The museum houses 100 years of wooden, lightbulb, neon and plastic signage from the US. The showrooms highlight the changing technologies that artisan signmakers used to craft the mascots, slogans and logos of businesses.
“Bulbs gave way to neon in the US in the 1930s,” Erin explains. “The cheerful orange neon was popular during the height of the depression. Eventually, businesses wanted something a little faster and cheaper, so plastic took over,” she continues, gesturing to an oversized Colonel Sanders of Kentucky Fried Chicken fame.

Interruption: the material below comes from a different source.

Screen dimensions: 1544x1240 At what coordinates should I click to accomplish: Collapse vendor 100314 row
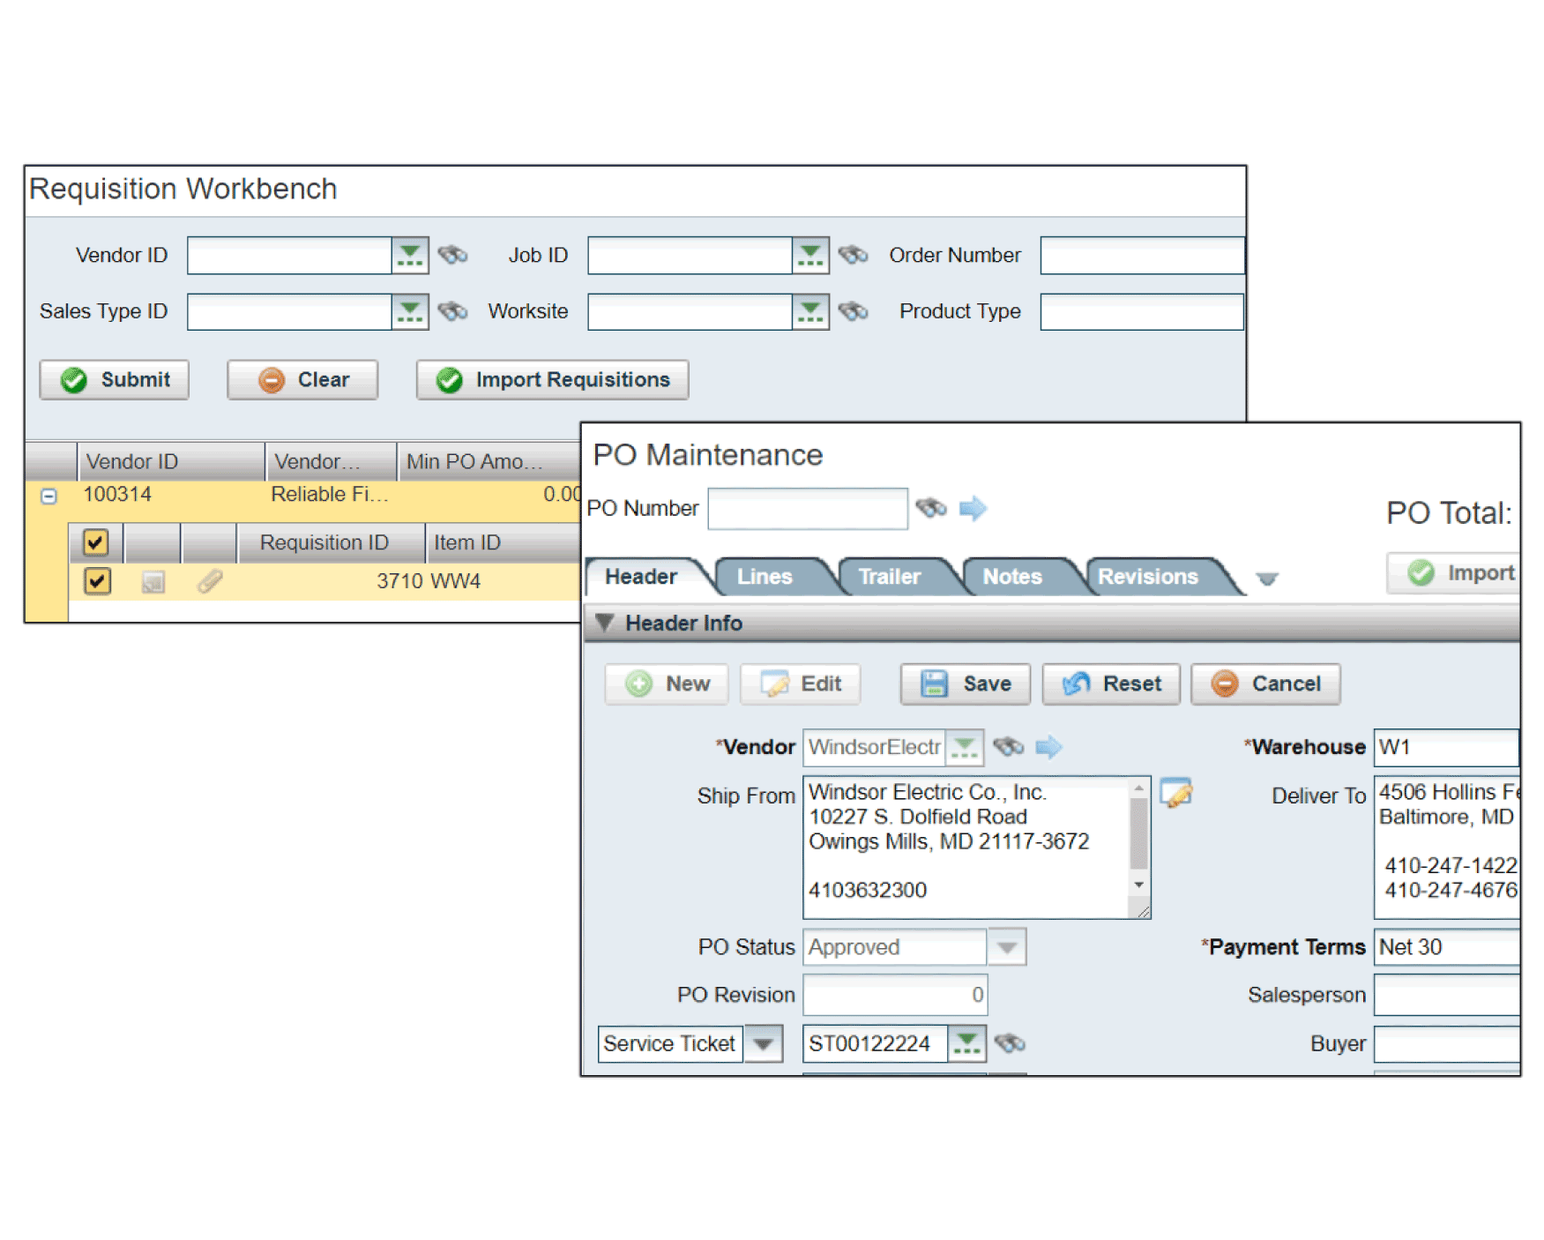coord(49,496)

A historic Frisch’s Big Boy welcomes visitors at one aisle, while Speedy, an early McDonald’s mascot, blinks on another. Nostalgic businesses advertise their wares and services in all shapes, sizes and colors. Many of the signs on exhibit have been carefully restored, but each piece is approached with the goal of preserving its history. Some wooden signs are chipped; one of the signs sports a bullet hole. The signs tell a story and teach lessons about the culture that posted them.
Stroll down a recreated American avenue the museum calls “Main Street,” complete with storefronts of a bygone era. Across from the barber shop and next door to a pizza parlor stands the storefront of an actual Cincinnati business, Rohs Hardware.
“Rohs was a hardware store on Vine Street in OTR,” says Erin. “We were only expecting to get the neon letters, but Tod also acquired the storefront panels and front door. It is our most legitimate storefront.”
A wall of Cincinnati signs pays homage to other local businesses: Hudepohl, General Electric, Suders Art Store and more. The lineup of familiar names faces a rustic barn wall with a Mail Pouch Tobacco ad painted black and gold. The American Sign Museum hosts private parties and gatherings of all sizes between these two contrasting and iconic scenes. They are a vivid backdrop to receptions, live music, classes and corporate meetings.
This is your sign to head to the American Sign Museum for a tour you won’t soon forget.
American Sign Museum
1330 Monmouth Avenue, Cincinnati
Open Wednesday-Saturday, 10 a.m.-4 p.m. and Sunday, 12-4 p.m.
Follow on Facebook, Instagram and Twitter to learn about upcoming events.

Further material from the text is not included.